--- Your instructions ---
Could you return, word for word, the lines of the records starting at the one containing "Enable Toggle sprint" and ending at the one containing "Expand the appfooter", both of those lines included?

--- Records to use ---

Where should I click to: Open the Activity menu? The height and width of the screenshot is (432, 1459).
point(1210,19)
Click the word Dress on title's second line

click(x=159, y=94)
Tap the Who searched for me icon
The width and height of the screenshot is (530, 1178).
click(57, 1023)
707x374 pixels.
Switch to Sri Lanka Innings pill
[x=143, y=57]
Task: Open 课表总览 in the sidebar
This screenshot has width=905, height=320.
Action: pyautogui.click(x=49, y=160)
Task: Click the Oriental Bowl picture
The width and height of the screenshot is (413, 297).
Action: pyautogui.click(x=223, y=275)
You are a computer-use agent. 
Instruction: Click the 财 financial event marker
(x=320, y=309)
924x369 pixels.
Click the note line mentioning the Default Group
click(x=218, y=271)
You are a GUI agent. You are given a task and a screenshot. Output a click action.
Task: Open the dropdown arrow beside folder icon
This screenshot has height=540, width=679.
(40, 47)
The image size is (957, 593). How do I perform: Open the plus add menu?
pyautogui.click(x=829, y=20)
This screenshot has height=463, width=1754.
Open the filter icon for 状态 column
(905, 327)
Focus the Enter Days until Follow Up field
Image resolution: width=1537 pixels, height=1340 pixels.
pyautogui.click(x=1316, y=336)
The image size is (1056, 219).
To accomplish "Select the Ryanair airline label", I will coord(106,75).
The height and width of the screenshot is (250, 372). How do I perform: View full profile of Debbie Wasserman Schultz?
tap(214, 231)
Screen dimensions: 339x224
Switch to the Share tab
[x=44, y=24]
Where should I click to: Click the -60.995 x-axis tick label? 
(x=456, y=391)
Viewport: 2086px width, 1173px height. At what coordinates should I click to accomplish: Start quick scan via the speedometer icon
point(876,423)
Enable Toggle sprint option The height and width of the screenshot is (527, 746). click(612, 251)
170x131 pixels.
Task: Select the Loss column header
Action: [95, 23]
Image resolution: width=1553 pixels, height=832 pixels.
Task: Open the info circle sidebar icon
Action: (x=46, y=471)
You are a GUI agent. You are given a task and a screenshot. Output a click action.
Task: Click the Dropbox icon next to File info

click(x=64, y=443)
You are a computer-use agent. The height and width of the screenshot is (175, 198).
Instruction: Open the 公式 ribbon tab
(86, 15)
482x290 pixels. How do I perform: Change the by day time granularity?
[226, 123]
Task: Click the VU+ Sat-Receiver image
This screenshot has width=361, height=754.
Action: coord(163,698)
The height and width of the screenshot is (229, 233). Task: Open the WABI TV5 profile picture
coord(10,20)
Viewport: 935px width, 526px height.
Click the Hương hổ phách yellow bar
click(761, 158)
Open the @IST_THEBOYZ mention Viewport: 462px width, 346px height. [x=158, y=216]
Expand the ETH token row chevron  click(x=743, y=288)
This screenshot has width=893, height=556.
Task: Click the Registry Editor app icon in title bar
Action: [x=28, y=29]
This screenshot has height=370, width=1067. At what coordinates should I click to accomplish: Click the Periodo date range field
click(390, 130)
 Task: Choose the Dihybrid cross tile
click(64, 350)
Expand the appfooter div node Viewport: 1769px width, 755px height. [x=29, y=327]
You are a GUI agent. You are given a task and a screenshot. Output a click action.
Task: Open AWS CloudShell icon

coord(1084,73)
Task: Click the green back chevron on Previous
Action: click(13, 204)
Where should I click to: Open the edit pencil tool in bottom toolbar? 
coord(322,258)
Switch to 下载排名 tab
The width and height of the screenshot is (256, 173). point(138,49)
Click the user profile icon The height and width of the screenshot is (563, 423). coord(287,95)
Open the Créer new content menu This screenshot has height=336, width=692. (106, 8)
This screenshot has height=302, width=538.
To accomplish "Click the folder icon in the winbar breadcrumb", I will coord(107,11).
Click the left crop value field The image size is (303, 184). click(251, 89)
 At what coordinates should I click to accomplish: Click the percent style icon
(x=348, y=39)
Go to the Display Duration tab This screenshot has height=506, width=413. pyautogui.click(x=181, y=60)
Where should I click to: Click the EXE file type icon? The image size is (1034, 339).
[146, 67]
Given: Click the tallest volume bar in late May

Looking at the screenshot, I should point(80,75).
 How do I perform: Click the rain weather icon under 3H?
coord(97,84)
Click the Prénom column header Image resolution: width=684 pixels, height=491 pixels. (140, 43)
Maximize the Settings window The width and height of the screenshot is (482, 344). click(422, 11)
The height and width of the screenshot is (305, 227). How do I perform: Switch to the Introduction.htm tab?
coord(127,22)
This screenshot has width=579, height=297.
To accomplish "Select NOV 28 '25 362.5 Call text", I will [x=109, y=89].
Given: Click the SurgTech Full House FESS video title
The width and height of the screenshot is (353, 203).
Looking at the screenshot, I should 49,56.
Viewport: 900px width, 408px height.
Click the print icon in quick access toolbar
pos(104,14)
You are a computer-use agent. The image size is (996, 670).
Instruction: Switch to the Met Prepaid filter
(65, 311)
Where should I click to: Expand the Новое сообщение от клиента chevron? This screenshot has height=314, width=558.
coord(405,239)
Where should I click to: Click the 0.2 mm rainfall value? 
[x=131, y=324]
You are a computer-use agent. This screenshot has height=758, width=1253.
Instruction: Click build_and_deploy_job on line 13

--- Output ---
Enable Toggle sprint option The height and width of the screenshot is (527, 746). click(612, 251)
170x131 pixels.
Task: Select the Loss column header
Action: [95, 23]
Image resolution: width=1553 pixels, height=832 pixels.
Task: Open the info circle sidebar icon
Action: (x=46, y=471)
You are a GUI agent. You are given a task and a screenshot. Output a click action.
Task: Click the Dropbox icon next to File info

click(x=64, y=443)
You are a computer-use agent. The height and width of the screenshot is (175, 198).
Instruction: Open the 公式 ribbon tab
(86, 15)
482x290 pixels. How do I perform: Change the by day time granularity?
[226, 123]
Task: Click the VU+ Sat-Receiver image
This screenshot has width=361, height=754.
Action: coord(163,698)
The height and width of the screenshot is (229, 233). Task: Open the WABI TV5 profile picture
coord(10,20)
Viewport: 935px width, 526px height.
Click the Hương hổ phách yellow bar
click(761, 158)
Open the @IST_THEBOYZ mention Viewport: 462px width, 346px height. [x=158, y=216]
Expand the ETH token row chevron  click(x=743, y=288)
This screenshot has width=893, height=556.
Task: Click the Registry Editor app icon in title bar
Action: [x=28, y=29]
This screenshot has height=370, width=1067. At what coordinates should I click to accomplish: Click the Periodo date range field
click(390, 130)
 Task: Choose the Dihybrid cross tile
click(64, 350)
Expand the appfooter div node Viewport: 1769px width, 755px height. [x=29, y=327]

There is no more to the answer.